Carrefour dropped as much as 3.53 euros, or 10 percent, to 31.33 euros, the steepest intraday decline since Dec. 18, 2008. The stock traded at 32.30 euros as of 1:57 p.m.
2013, 2015 Targets Unaffected
The retailer’s targets for 2013 and 2015 won’t be affected by “earlier mismanagement” in Brazil, Olofsson said on a conference call yesterday.
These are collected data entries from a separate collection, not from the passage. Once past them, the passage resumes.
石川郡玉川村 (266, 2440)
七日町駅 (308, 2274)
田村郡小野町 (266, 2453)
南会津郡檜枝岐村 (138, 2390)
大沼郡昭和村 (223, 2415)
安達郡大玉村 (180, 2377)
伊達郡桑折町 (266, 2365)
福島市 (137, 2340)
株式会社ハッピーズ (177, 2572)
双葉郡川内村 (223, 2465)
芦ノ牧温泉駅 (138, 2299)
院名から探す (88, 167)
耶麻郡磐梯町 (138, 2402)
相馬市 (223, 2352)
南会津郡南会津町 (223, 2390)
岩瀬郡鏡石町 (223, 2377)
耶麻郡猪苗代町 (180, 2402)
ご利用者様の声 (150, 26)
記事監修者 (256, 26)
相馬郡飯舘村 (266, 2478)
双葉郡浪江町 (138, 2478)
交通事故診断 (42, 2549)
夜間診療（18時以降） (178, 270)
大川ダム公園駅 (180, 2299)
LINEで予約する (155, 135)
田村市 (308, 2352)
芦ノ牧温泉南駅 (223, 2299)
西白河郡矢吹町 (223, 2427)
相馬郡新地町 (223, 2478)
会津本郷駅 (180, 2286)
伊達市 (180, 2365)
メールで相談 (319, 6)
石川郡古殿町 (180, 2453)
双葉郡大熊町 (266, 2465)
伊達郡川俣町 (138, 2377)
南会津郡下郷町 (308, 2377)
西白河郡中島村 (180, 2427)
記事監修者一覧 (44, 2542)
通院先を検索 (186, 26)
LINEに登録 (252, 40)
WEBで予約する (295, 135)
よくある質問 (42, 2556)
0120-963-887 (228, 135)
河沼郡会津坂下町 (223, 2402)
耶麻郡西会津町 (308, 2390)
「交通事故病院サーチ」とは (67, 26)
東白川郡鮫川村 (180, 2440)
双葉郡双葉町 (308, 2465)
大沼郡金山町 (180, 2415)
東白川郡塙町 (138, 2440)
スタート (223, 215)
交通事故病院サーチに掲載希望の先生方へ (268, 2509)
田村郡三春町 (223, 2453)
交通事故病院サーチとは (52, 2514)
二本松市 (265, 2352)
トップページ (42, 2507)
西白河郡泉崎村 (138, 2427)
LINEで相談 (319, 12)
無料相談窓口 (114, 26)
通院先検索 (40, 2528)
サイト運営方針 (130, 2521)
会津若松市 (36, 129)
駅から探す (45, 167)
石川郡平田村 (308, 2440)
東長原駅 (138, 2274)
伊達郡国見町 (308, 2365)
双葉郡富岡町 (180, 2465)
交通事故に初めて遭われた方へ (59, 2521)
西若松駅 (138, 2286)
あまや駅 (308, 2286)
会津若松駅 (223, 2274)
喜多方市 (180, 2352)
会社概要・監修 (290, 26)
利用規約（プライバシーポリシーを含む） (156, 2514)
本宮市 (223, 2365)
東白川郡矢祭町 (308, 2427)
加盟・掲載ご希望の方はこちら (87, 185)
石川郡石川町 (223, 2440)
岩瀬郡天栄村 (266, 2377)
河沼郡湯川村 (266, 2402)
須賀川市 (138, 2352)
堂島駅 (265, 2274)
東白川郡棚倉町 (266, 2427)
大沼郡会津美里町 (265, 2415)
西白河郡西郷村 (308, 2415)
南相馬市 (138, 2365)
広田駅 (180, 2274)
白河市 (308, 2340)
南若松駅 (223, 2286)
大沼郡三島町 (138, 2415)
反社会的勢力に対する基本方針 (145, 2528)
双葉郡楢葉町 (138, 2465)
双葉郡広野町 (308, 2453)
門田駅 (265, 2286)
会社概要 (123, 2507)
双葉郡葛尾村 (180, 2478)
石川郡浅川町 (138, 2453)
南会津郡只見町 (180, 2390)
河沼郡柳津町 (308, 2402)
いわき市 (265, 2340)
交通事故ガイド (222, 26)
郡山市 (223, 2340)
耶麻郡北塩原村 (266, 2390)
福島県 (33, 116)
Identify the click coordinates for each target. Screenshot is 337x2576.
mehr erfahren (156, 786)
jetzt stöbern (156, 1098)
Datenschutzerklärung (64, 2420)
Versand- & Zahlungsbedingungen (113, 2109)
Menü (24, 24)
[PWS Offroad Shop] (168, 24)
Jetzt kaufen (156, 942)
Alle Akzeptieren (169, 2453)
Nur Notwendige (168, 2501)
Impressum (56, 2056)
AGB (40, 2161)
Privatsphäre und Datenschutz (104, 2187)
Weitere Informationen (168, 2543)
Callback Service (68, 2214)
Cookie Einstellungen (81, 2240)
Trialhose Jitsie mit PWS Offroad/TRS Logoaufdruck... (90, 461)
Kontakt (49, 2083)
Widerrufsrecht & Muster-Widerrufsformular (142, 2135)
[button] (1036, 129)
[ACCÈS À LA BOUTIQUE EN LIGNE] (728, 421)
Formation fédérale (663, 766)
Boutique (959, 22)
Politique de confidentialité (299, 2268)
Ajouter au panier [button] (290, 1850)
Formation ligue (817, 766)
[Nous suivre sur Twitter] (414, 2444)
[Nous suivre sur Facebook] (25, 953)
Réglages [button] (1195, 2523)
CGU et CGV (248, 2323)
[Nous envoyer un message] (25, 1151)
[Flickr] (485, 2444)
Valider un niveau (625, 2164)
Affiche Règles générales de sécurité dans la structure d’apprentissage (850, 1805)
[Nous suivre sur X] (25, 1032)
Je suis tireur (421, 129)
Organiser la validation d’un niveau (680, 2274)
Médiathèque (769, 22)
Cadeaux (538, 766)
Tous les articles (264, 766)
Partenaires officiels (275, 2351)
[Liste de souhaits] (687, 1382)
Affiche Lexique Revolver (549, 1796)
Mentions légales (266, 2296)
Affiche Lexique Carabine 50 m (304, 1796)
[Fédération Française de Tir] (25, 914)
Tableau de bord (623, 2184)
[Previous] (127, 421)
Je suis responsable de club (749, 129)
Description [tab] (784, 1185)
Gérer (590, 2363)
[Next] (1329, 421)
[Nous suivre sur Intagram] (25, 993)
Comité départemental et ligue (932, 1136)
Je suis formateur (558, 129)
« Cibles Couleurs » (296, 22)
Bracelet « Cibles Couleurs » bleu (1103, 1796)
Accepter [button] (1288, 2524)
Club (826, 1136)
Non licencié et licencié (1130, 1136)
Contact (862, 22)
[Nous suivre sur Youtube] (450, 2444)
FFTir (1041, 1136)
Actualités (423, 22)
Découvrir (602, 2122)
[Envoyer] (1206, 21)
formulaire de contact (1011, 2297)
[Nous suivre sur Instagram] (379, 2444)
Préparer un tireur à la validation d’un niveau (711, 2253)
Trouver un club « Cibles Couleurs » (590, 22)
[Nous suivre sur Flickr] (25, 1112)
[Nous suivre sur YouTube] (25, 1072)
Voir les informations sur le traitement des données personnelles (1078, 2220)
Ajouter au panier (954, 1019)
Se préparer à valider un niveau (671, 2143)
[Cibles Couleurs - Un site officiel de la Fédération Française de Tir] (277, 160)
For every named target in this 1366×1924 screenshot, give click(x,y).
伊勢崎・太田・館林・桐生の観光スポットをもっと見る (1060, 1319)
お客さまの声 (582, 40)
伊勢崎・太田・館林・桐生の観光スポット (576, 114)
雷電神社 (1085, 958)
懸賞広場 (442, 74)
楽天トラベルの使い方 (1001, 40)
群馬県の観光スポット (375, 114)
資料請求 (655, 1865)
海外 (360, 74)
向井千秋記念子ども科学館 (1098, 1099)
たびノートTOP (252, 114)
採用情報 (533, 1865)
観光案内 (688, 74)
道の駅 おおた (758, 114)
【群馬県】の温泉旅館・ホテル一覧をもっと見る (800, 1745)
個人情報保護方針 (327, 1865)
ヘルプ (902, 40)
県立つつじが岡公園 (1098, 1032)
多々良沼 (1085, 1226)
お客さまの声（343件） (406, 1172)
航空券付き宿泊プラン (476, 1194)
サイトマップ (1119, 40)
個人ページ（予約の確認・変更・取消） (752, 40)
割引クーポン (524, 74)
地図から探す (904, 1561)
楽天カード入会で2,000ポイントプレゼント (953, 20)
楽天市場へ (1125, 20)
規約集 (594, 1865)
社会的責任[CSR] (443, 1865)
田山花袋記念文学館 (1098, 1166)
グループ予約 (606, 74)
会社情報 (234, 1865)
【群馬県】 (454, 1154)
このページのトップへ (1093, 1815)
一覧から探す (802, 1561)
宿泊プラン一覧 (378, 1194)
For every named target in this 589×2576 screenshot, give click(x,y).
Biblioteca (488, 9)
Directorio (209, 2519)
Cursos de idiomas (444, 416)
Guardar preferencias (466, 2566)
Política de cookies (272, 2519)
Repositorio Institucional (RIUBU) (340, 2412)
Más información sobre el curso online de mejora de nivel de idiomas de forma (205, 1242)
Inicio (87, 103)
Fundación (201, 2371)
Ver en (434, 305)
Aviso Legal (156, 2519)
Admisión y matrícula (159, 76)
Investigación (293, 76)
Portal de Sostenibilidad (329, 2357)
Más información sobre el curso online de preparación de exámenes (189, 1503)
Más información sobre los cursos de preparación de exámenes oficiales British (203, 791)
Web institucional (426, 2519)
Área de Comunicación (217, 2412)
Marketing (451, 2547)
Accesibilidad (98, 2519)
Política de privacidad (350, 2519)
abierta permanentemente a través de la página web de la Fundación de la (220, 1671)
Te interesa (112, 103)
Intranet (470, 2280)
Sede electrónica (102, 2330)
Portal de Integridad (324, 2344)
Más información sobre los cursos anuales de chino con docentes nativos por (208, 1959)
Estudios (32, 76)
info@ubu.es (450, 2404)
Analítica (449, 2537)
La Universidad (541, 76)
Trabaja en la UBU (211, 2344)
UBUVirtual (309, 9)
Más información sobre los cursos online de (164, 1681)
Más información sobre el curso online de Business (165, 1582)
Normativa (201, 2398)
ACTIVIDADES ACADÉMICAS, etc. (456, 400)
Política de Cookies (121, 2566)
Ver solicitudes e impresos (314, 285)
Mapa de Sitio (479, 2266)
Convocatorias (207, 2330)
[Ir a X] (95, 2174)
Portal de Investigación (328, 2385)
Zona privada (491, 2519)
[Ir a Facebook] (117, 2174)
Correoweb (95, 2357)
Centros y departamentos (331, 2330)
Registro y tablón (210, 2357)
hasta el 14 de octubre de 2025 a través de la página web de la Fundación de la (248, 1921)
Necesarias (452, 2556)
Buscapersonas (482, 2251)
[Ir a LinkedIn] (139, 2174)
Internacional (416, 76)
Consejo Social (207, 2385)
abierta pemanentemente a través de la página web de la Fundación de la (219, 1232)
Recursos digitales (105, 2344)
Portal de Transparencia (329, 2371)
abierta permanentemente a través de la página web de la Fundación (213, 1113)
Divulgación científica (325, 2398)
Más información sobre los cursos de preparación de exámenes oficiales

Carrefour aims to lift activity contribution to 5.2 billion euros in 2013 and 6.4 billion euros in 2015, compared with 2.7 billion euros in 2009, the CEO said in September.
“We now believe it unlikely that the market will buy into 2013 and 2015 guidance until tangible improvement is seen in reported numbers,” Evolution’s McCarthy wrote.
The reduction in the profit outlook stemmed from weak sales at Brazilian superstores, a worse-than-expected performance in France since September and adverse economic conditions in Italy, Greece and Spain, Chief Financial Officer Pierre Bouchut said on yesterday’s call. The measure of operating profit was also cut by 50 million euros after the sale of Thai operations last month.
Carrefour replaced its management in Brazil and hired KPMG LLP in October to audit its operations there after a poor performance of the unit’s superstores. The retailer has also commissioned a separate investigation to identify who may be responsible for the need to make accounting changes that include adjustments to inventory and asset depreciation at the unit.
“We are confident that we can fix the situation rapidly to come back to a sustainable, profitable earnings situation in Brazil,” Bouchut said.
The Brazilian charges are made up of 110 million euros of depreciation and inventory adjustments; 280 million euros of provisions for labor and tax litigation; 35 million euros of unrecoverable supplier rebates; 75 million euros of asset depreciation; and 50 million euros of other accounting adjustments, Bouchut said.
French Market Share
Carrefour has lost market share in France since September after competitors opened more stores, while price deflation “is evidently pressing margins,” Olofsson said yesterday. On a so-called like-for-like basis, the retailer is gaining market share and considerable cost reductions mean “we should be able to grow our margins in 2010 compared to 2009 in France,” he said.
“An increasingly competitive environment in France, as well as economic weakness in Europe cited by the company suggest Carrefour may struggle to retain the benefit of its cost-cutting initiatives,” Christopher Hogbin, an analyst at Sanford C. Bernstein in London, wrote today in a report. He maintained his “market perform” rating on the stock and lowered his price target to 36 euros a share from 40 euros.